In an Increasingly AI-Driven World, Why Bother with E-Learning?

Why invest in e-learning when information is available within seconds via ChatGPT, Google AI Mode, or the equivalent? This line of thought is problematic, in that it equates information with learning, and learning with performance. It forgets about the person who keyed in that first question and subsequent ones, to get to the core of the knowledge needed. In other words, it negates the more critical intelligence, the human one, that has the ability to analyse and synthesize the information presented to a more meaningful form.

It is like saying having a gym membership is the same as being professionally coached through a structured training programme, and the same as getting fit. It also makes a mockery of institutions of higher learning and post-graduate programmes and the existence of faculty members with decades of research and industry experience.
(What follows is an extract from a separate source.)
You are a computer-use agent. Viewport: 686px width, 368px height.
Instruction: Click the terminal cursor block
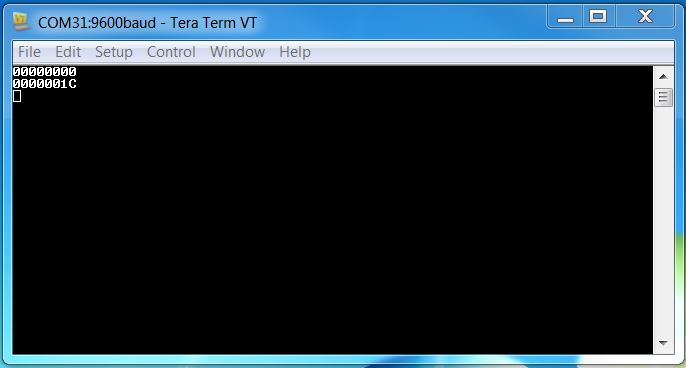[x=17, y=96]
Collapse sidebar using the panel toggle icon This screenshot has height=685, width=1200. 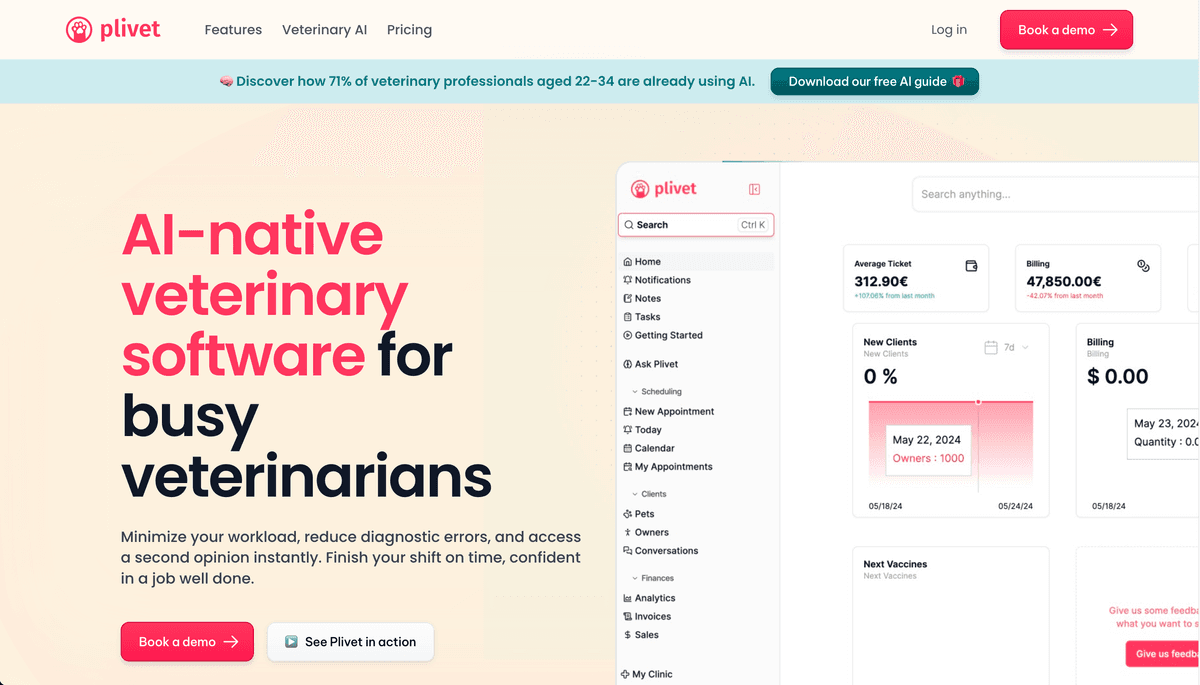click(755, 189)
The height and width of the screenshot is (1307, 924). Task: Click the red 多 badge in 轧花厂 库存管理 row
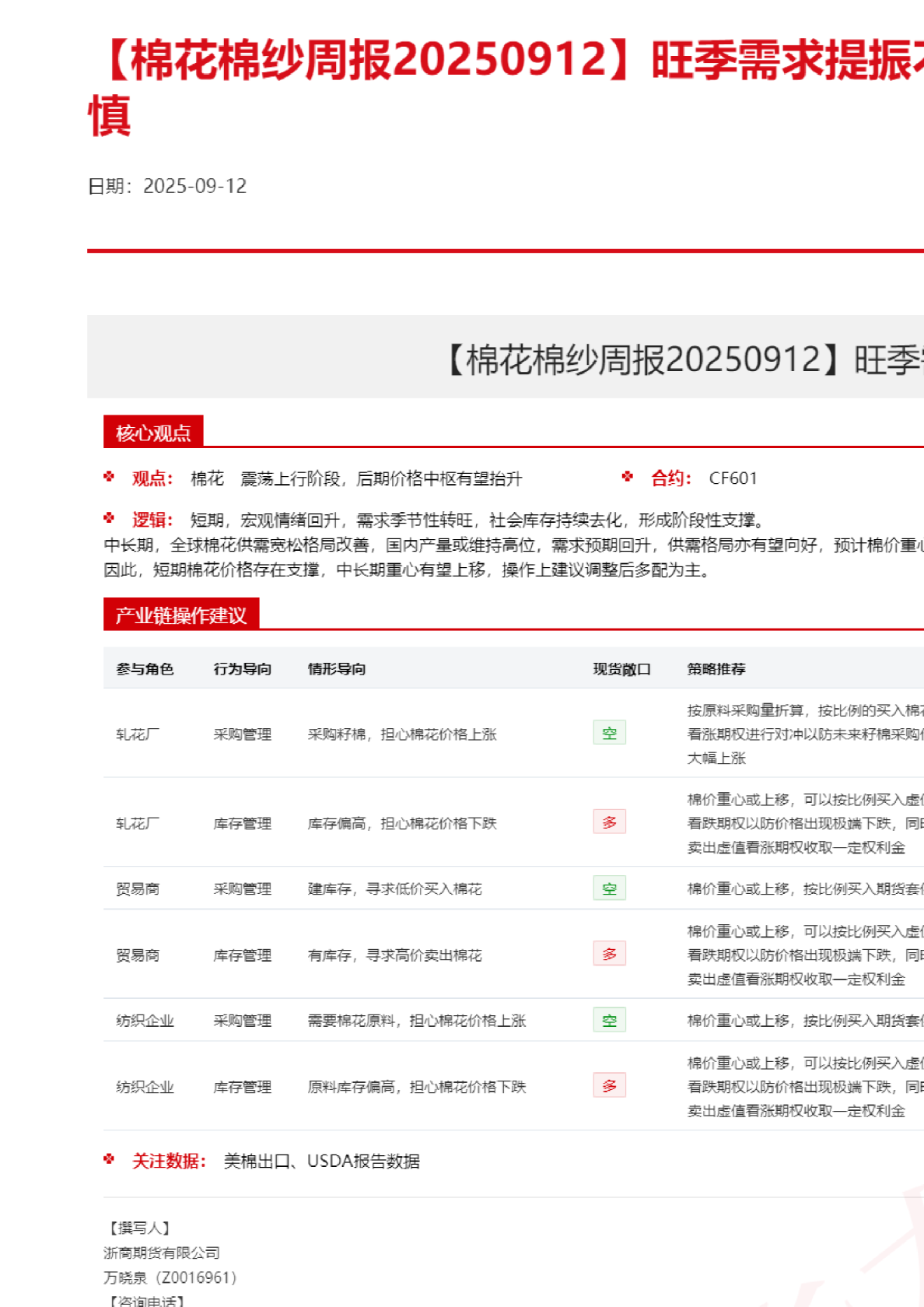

What then, is the value of e-learning in the AI era?

1. Thoughtful curation and organisational alignment

AI gives generalised information that may not apply to an organization’s policies, internal frameworks, approved processes, leadership expectations, even cultural undertones. For e-learning to take place, mindful extraction of the information and alignment must be done to the AI-generated information to help learners make sense of it.

2. Learning design

AI answers questions, but does NOT perform the following:

  1. systematically build up the new knowledge;
  2. reinforces the new knowledge with reinforcement activities;
  3. simulates consequences for erred selections; and
  4. assess the reader’s mastery of any prerequisite knowledge (e.g.common terms and acronyms used in an industry).

These elements, built in by humans in an e-learning solution, matters, in order to achieve intended learning outcomes.

3. Accountability and compliance

Organisations need completion records for audit trails and regulatory compliance proof, and assessment scores for certification and to promote staff who have demonstrated competence along with the certification.

Seeking information from AI alone does not track who has learned what, nor provide the organisation with compliance certification after having trained staff as part of corporate governance and to meet audit requirements. For regulated industries, this alone keeps e-learning essential.

4. Equity and standardization

To expect everyone with a training need to “just ask ChatGPT it” would be disastrous especially in cases of safety training, ethical guidelines and regulatory procedures, such as crisis response.

Let’s face it, different people have varying levels of keyword/prompting skills. Standardised learning reduces the risk of inconsistency in knowledge that was acquired because of this variation.

5. Capability building versus Just-In-Time support

To put it simply, AI-generated information → performance support; E-learning → capability development.

If someone has solid fundamental knowledge on a subject matter, ChatGPT and the like can help to refine that knowledge. However, if he is totally new, AI information may confuse, overwhelm or mislead.

E-learning helps novices build new knowledge, piece by piece. AI augments the knowledge that practitioners already possess.